One was the soundtrack to "The Mummy 2" and secondly, was a large album of
the Music of Miklos Rozsa. Both were standard downloads, done at 128 kbps,
and both were UNLISTENABLE. Veiled, homogenized, lacking in real dynamics,
musical mush is my best description. I've never heard any muti-generaltion
analog audio tape that bad. I've also heard (heard, hell, I own them) some
pretty nasty sounding LPs in my time as well, but again, nothing this bad. A
friend loaned me his CD copy of "The Mummy 2" soundtrack and I ripped it
using Apple Lossless Compression. The difference is so great that its
ludicrous. It's hard to believe that the two versions were both from the same
source material. I ordered the Rozsa from Amazon, and it sounds very good too
(although much of that compilation is from analog source material recorded in
the 1970's and 1980's). I ripped it using ALC as well. I connect my Apple TV
box to my stereo via a long TOSLINK cable to my outboard D/A converter, and
now when I play these two albums they sound at least as good as the CD.
(I'll leave vinyl out of this discussion.)
> I'd say you have a very odd notion of "the sound of real music," then.
Then, I'd say that you don't have a lot of experience with analog. The kinds
of distortion that build up mult-generational with analog tape aren't that
audible until one gets at least 4 generations away from the master. Also,
most records were cut with master tapes no more than two generations down
from the master. Since pro recording was always done at at least 15 ips, and
more likely 30 ips, the hiss isn't that bad in the first place.

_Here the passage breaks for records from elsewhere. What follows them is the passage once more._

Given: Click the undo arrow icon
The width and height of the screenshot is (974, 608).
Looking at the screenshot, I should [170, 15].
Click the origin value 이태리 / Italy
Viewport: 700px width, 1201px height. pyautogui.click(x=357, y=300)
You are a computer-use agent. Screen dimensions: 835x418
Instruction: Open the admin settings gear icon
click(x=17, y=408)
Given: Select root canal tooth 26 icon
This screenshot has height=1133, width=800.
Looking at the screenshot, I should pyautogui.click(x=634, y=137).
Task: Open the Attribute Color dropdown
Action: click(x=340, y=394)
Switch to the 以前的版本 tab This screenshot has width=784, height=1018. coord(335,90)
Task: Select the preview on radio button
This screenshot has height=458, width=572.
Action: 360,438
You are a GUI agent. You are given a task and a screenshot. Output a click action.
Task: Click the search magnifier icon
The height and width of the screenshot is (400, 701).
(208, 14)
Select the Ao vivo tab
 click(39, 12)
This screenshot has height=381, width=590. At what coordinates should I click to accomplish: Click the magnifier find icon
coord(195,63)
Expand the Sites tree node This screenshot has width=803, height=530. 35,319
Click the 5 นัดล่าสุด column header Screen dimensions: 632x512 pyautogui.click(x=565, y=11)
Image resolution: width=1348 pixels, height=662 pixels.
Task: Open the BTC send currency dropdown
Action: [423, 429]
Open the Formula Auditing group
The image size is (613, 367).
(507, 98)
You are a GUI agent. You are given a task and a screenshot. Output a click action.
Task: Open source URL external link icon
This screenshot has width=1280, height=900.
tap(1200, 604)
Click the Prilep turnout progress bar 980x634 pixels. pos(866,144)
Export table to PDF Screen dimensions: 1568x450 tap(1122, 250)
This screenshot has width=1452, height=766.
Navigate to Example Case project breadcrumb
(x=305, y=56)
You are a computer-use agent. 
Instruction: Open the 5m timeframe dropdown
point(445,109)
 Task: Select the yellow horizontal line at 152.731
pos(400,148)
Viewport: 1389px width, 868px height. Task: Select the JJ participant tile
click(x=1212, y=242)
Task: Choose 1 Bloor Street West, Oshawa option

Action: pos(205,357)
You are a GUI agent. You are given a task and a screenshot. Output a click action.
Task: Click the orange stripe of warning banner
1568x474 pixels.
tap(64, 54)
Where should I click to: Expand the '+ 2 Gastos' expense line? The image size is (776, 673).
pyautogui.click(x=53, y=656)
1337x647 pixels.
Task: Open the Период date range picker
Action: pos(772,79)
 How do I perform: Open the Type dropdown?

But if you grew-up listening to tape and LP as I did, you learn to listen
around those obstacles because the music is STILL there. With MP3 and other
lossy schemes, I find that the music sounds like its been put in a blender
and reduced to mush. Mush that has nasty artifacts riding on it. In other
words I find that I cannot listen around MP3 nastiness because the music
ISN'T still there. While I realize that it's possible for one to use a higher
bit-rate when one is ripping their own CDs, and at 320 kbps, MP3 doesn't
sound all that bad, Apple is the largest online music store in the world and
they only give one the option of 128 kbps. I always thought that Sony's
Mini-Disc compression scheme sounded much better than MP3 and the downloads
available on Sony's on-line music store (now defunct) Sounded MUCH more
listenable than did the MP3s available from Apple and other on-line music
sources.
And, finally, I don't see what my tolerance for canned music sins, whether
they be analog or digital has to do with my notion of "real music". Live
music has none of the drawbacks of recording and storage schemes past or
present.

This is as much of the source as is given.